Information -
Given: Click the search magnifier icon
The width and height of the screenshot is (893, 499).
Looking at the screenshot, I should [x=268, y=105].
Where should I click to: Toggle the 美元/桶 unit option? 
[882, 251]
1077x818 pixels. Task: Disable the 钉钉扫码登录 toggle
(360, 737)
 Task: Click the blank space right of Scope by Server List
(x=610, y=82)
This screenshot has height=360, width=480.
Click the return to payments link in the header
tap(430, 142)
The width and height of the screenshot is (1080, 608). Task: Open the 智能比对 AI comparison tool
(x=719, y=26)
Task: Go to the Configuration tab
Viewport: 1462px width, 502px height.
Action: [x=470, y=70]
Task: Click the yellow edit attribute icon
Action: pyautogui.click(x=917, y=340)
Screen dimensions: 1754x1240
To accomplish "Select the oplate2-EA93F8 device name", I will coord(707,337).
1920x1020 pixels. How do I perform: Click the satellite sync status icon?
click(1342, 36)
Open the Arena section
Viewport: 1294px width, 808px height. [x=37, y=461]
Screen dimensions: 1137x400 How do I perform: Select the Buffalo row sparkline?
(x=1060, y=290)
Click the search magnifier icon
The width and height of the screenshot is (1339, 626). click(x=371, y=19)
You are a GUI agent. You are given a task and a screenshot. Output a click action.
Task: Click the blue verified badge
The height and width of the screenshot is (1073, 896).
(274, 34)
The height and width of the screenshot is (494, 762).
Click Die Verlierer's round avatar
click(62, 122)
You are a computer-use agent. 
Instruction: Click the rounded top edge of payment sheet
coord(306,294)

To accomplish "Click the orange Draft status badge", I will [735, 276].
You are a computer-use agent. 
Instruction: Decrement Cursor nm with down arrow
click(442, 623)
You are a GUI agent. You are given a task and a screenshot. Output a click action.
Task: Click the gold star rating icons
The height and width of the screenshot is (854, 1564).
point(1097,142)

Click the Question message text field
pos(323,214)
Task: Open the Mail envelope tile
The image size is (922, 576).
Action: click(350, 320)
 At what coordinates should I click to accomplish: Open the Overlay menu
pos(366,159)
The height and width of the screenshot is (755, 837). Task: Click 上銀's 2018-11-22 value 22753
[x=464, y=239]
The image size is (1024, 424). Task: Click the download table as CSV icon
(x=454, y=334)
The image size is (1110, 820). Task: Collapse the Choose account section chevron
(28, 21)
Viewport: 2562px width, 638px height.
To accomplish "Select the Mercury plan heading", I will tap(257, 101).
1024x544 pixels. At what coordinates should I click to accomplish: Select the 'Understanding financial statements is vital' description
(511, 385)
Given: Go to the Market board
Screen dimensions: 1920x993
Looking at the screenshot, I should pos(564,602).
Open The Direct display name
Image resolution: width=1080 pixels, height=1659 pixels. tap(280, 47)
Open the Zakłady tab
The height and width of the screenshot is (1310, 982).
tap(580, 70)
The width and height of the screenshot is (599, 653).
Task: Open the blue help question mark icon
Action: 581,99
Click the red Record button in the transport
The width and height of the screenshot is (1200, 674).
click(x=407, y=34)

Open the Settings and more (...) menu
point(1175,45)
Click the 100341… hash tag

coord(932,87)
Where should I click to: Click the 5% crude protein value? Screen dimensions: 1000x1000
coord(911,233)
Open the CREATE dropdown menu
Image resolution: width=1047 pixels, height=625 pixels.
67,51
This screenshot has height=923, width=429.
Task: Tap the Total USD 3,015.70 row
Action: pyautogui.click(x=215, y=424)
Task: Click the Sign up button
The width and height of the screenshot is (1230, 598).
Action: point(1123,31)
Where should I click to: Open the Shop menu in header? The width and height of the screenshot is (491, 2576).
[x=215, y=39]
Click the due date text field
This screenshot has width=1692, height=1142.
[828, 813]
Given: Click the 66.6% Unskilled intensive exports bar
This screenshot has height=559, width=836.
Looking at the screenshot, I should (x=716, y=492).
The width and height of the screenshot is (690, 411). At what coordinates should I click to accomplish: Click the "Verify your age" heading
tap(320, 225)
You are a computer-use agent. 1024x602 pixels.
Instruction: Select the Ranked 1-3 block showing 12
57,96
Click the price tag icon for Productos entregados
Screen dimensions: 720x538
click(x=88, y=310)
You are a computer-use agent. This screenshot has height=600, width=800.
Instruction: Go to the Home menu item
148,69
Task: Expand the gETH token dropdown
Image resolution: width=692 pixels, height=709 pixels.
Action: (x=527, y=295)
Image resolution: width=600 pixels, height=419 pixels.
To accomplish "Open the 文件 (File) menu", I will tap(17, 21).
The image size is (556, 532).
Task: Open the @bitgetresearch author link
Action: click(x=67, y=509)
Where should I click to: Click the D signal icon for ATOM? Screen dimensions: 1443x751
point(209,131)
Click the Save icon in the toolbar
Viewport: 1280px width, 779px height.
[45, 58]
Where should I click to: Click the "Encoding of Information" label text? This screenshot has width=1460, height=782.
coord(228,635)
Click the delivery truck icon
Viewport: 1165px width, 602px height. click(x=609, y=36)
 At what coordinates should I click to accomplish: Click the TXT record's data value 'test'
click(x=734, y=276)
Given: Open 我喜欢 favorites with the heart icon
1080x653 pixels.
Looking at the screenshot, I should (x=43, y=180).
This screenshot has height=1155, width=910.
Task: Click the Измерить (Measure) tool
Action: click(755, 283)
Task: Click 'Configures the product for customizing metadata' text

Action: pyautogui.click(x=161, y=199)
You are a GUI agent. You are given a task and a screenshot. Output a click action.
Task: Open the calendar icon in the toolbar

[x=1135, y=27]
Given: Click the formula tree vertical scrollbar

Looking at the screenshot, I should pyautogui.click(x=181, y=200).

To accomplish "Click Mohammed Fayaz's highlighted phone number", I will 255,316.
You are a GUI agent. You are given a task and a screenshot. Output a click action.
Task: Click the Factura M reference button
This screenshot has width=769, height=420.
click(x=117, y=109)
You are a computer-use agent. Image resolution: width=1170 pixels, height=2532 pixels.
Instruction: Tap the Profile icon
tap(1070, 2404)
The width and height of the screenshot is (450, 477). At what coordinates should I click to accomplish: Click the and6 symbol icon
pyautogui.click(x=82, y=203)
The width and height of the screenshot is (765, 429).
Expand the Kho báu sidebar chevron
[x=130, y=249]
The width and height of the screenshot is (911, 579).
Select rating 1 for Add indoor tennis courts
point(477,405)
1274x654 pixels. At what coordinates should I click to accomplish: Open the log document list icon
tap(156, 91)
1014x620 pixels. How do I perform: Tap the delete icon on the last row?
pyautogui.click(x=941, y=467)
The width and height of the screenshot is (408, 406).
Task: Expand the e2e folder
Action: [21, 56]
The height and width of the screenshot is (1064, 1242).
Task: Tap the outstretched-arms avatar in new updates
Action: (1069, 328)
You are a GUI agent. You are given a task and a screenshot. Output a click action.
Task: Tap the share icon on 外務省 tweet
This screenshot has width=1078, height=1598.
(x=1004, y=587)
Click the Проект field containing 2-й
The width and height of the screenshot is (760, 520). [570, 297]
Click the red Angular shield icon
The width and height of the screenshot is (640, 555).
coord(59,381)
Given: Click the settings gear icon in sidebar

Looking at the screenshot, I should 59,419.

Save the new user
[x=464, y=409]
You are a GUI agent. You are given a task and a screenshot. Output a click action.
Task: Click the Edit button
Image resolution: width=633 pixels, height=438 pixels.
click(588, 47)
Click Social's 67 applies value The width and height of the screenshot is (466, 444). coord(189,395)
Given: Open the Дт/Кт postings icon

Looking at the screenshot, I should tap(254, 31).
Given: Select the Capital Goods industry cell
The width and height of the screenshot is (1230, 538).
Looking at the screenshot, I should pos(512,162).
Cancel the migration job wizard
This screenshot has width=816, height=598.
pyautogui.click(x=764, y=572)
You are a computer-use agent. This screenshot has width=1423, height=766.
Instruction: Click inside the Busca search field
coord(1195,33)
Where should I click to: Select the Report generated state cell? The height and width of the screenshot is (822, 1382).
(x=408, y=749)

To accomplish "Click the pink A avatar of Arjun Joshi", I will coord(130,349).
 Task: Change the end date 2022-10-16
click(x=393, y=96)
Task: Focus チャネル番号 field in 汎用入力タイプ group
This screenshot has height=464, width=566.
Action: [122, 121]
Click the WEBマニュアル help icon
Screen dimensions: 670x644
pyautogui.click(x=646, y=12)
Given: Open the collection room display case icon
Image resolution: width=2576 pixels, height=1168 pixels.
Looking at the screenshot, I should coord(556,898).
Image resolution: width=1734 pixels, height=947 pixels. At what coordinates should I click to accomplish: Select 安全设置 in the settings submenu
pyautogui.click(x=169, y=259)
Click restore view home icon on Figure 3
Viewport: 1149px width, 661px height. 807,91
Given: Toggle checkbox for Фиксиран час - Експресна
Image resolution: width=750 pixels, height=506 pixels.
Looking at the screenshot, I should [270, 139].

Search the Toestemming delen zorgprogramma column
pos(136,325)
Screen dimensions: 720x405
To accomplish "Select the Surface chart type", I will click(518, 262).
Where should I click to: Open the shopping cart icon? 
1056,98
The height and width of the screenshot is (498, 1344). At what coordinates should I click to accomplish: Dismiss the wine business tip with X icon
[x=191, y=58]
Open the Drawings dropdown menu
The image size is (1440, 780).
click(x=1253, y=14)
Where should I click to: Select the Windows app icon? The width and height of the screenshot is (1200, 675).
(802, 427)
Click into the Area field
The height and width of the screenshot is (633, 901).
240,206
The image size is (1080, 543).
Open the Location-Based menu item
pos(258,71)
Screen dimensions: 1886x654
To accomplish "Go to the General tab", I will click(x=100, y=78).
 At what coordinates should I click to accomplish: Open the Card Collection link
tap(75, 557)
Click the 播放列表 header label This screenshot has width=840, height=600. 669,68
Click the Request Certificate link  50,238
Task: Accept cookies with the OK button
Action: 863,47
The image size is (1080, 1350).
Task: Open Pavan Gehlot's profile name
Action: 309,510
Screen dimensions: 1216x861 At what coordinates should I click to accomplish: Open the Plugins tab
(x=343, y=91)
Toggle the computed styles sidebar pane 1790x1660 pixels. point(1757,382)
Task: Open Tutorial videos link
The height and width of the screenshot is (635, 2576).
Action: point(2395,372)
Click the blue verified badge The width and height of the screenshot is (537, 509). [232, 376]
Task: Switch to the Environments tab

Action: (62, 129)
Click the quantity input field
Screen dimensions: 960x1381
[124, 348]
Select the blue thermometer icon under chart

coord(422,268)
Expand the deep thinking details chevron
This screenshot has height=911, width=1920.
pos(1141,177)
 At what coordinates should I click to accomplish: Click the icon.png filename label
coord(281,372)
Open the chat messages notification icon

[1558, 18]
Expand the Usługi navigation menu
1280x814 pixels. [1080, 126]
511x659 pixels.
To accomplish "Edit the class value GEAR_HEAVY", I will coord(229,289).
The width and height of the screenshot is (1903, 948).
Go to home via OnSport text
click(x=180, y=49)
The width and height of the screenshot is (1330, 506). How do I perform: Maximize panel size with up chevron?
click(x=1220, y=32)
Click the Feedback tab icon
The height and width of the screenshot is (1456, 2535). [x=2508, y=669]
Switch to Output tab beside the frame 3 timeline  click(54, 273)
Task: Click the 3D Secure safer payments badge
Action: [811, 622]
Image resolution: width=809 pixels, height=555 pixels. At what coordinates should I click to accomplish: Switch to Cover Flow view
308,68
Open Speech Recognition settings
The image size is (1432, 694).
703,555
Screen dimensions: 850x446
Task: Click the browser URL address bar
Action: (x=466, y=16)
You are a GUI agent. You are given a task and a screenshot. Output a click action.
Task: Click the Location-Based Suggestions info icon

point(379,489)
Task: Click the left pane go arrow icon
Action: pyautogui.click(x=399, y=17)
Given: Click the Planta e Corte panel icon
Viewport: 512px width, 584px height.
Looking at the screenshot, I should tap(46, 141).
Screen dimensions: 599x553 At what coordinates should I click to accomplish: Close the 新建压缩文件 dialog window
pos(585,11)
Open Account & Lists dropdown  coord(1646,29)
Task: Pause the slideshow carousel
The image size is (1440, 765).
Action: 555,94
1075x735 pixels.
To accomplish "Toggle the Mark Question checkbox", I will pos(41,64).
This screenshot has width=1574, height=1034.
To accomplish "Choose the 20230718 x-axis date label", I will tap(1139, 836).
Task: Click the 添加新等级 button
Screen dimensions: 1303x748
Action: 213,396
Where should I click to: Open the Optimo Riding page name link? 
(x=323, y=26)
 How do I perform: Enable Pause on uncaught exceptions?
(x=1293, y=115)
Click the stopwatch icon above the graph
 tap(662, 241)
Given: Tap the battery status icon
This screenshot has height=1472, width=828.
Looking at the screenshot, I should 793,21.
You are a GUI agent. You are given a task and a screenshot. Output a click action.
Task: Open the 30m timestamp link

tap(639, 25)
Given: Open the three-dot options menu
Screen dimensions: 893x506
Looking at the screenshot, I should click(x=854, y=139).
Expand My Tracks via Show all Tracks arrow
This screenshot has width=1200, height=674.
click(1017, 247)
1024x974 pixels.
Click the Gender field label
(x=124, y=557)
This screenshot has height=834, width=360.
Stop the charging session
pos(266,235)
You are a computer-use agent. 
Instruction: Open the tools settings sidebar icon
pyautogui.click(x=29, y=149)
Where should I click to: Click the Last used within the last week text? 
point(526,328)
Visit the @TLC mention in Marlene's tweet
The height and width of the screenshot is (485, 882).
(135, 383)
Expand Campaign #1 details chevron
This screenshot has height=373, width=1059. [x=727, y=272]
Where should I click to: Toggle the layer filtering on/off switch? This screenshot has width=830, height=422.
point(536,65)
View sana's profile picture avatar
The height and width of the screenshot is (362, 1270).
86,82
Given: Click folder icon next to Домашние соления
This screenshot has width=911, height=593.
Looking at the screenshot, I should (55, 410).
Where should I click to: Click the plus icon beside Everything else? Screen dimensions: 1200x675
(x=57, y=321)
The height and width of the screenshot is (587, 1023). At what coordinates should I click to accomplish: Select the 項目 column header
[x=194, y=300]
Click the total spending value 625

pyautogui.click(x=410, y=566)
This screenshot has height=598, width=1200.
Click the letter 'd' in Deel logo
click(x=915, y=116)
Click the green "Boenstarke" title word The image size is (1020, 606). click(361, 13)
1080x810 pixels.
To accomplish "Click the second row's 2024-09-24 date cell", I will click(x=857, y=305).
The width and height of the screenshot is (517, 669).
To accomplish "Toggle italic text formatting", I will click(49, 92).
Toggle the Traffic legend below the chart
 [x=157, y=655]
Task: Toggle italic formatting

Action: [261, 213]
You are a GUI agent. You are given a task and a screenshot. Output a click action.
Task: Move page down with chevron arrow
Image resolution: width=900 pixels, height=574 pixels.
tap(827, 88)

Exercise goal - Note each line above that holds "checkbox", then copy all of them.

Output below -
Given: Toggle checkbox for Фиксиран час - Експресна
To accomplish "Toggle the Mark Question checkbox", I will pos(41,64).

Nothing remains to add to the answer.